Scan the entries for lines with the word "computer" and copy those lines.

- _Source data_
•••••

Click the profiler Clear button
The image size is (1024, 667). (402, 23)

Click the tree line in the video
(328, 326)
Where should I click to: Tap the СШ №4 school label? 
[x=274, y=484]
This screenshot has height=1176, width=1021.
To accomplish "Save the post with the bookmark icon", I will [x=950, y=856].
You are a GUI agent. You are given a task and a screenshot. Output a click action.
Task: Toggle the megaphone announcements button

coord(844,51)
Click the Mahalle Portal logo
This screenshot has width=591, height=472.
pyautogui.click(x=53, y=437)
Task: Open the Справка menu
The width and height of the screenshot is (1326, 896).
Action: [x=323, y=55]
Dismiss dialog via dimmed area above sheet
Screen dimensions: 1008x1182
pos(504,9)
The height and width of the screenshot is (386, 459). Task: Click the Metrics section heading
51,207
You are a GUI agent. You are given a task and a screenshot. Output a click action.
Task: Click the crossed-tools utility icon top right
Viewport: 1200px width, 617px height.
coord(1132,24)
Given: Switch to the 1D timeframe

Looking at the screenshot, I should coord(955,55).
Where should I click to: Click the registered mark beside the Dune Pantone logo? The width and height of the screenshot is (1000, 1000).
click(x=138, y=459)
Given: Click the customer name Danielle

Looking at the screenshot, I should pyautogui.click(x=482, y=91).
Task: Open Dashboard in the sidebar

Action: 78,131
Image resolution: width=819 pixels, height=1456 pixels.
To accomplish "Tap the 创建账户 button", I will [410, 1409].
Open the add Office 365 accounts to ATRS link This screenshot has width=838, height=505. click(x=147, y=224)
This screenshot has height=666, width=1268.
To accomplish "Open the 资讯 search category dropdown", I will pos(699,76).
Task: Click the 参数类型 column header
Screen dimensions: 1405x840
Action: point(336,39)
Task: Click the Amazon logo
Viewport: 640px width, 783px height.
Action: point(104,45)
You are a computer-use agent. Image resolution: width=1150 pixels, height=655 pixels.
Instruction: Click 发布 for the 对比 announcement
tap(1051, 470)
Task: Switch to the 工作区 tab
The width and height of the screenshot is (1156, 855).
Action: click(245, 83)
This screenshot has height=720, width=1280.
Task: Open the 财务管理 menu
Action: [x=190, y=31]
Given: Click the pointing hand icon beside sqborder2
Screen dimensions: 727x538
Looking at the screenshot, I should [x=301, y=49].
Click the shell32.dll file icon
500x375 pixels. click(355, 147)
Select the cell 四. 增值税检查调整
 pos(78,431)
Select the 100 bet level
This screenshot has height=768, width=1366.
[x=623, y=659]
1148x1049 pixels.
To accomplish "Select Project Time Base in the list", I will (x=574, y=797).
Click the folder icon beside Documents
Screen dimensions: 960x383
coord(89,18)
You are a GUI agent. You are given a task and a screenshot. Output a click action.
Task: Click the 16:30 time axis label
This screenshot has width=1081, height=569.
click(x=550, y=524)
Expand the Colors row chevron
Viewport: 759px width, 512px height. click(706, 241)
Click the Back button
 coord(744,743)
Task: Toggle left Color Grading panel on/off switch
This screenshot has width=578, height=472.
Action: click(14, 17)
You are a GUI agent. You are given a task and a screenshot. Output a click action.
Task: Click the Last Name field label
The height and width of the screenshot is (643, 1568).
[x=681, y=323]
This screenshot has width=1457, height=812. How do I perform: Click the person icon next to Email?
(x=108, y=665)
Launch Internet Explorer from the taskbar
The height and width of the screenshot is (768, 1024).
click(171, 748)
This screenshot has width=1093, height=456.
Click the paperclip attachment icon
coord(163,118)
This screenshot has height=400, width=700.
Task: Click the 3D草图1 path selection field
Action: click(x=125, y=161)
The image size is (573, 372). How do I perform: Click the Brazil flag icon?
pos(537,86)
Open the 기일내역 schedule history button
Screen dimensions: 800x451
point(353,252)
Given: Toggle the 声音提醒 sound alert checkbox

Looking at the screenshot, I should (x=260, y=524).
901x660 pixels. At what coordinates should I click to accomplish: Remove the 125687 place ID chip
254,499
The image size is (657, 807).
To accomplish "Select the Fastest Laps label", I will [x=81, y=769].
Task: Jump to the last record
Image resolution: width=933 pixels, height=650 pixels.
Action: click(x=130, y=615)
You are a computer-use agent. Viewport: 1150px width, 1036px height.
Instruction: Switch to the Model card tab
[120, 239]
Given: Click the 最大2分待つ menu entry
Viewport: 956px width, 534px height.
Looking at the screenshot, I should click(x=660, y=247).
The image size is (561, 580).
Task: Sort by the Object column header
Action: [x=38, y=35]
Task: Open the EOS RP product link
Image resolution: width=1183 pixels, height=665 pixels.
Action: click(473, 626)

•••••

- _Result for this exercise_
You are a computer-use agent. Image resolution: width=1150 pixels, height=655 pixels.
You are a computer-use agent. Viewport: 1150px width, 1036px height.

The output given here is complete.